## TO DO:
Put the items below into a two-column CSV with the columns item_text and answer, one row per item. Wrap each field in double quotes, replace line breaks with spaces, and leave out the pictures.

(Data listing)
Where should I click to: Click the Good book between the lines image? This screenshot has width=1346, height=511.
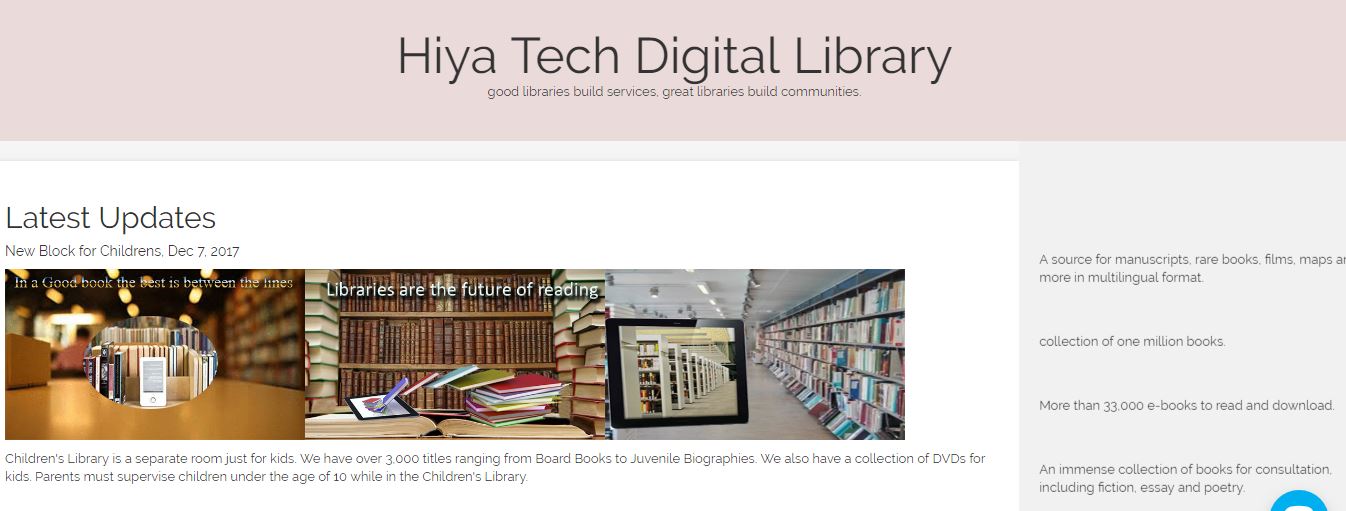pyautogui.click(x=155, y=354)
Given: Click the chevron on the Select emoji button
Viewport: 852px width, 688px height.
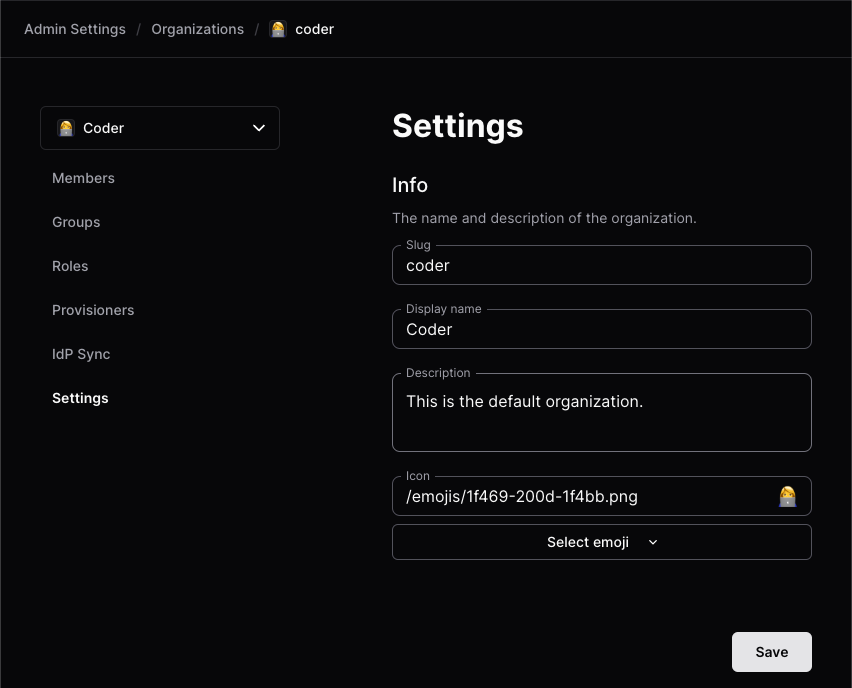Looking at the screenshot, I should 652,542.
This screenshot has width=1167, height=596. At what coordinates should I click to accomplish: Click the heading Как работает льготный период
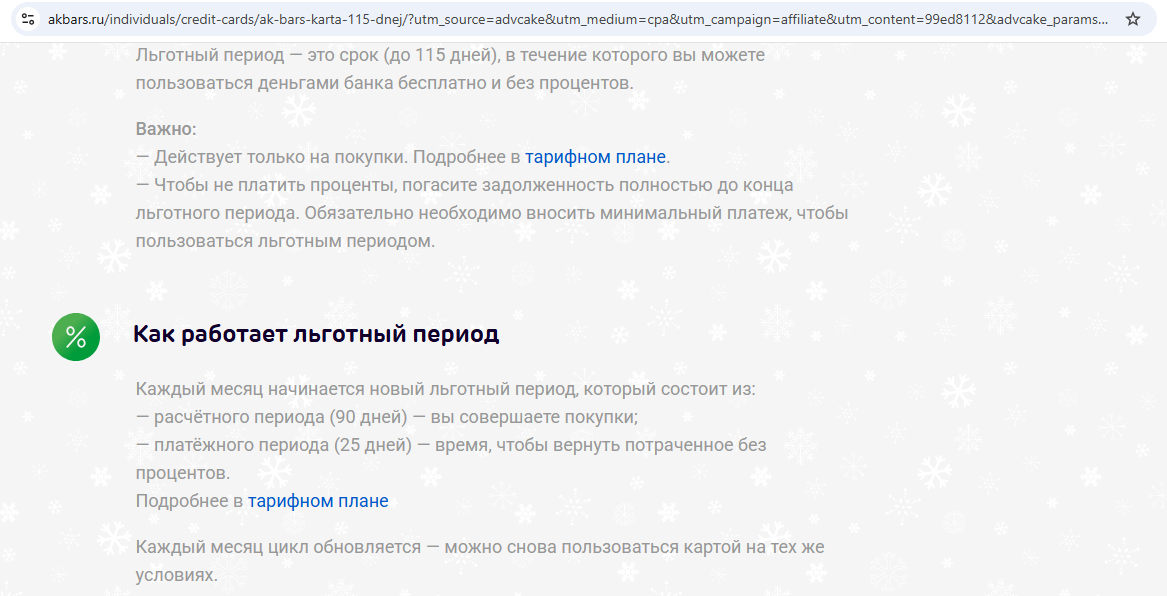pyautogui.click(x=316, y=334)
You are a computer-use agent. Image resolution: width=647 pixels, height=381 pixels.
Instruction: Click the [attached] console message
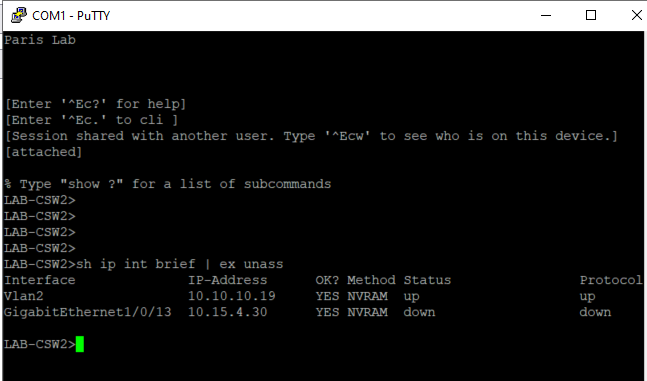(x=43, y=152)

## ANSWER FOR THE TASK:
item_text,answer
"Where should I click to: Click the Good book between the lines image? This screenshot has width=1346, height=511.","pyautogui.click(x=155, y=354)"
"Given: Click the chevron on the Select emoji button Viewport: 852px width, 688px height.","Looking at the screenshot, I should 652,542."
"This screenshot has width=1167, height=596. At what coordinates should I click to accomplish: Click the heading Как работает льготный период","pyautogui.click(x=316, y=334)"
"You are a computer-use agent. Image resolution: width=647 pixels, height=381 pixels. Instruction: Click the [attached] console message","(x=43, y=152)"